It's a common situation: the person next to you yawns, forcing you to stretch open your mouth and suck in a great gulp of air. This happens, of course, because yawning is contagious. But new research shows that women are more susceptible to catching a yawn than men, writes Laurel Hamers for Science.
Italian researchers sneakily watched more than 4,000 yawns in the real world over five years and found that 54 percent of the time women yawned after they saw someone else yawn. Men only yawned in copycat about 41 percent of the time, the team reports in Royal Society Open Science.
The difference didn't arise because women are sleepier than men: Both groups showed similar rates of "spontaneous" yawns, or yawns that didn't follow anyone else's yawn.
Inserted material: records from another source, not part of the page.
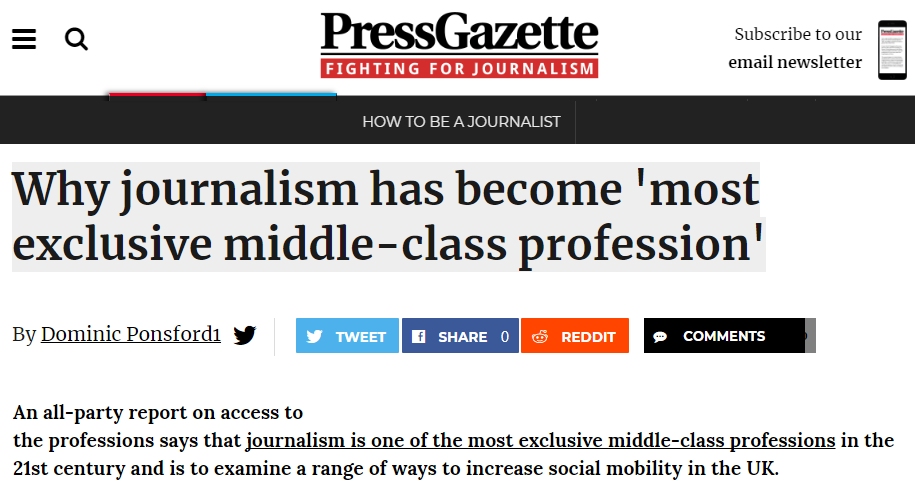Open author's Twitter bird icon
The image size is (915, 496).
click(x=245, y=335)
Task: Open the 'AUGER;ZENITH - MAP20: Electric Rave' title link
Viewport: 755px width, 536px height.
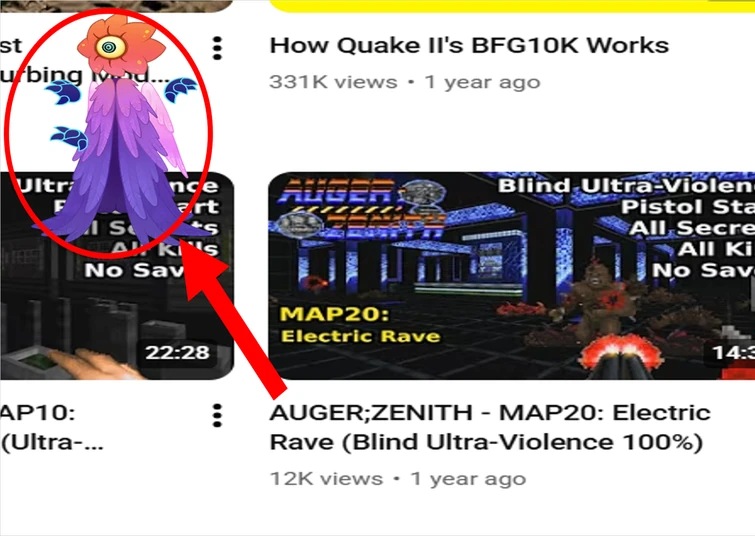Action: pyautogui.click(x=490, y=427)
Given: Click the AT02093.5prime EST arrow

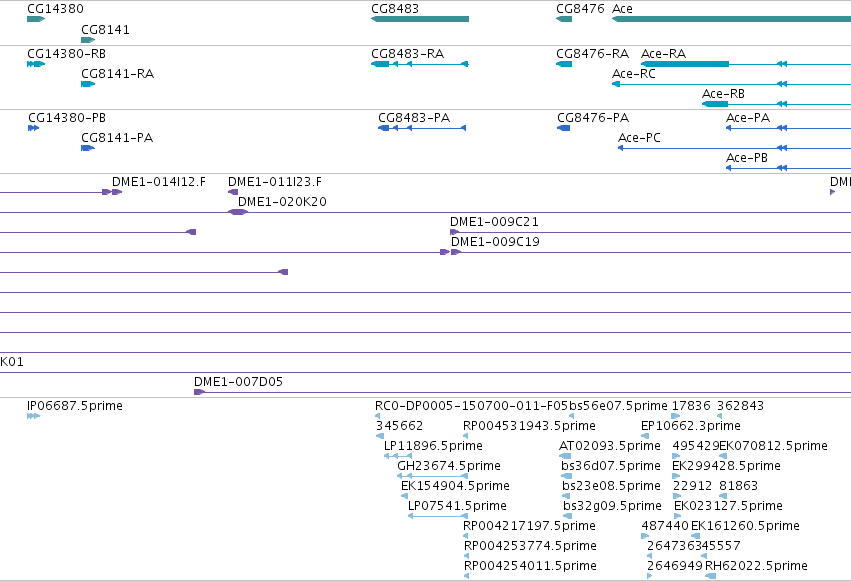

The researchers also noted that social bonds are important in how contagious a yawn is—friends and relatives are more likely to elicit sympathetic yawns than acquaintances are.
“The degree of social bonding between individual[s] is important for contagious yawning, but so is gender," says one of the study researchers, Elisabetta Palagi of the University of Pisa, reports Steve Connor for The Independent. "These two variables interact with one another to influence whether someone is likely to take part in contagious yawning."
Because of results like this, researchers think that yawning might be a measure of how empathetic people are. Other animals that create social bonds, such as wolves, tend to show contagious yawning. People with psychopathic traits are less likely to catch a yawn, perhaps because of a lack of emotional connection with those around them.
But piecing together the whole picture is tricky: Some researchers suggested that children with autism don't catch yawns because of some type of empathy deficit, but careful follow-up shows that those children are just missing the facial cues that lead to a contagious yawn. The trouble isn't with the kids' ability to empathize but in their tendency to avoid eye contact.
Still, other research suggests that women do empathize with others more than men. Whether that's because of social training or a biological difference isn't clear. But the difference does appear to manifest in how catching a contagious yawn really is.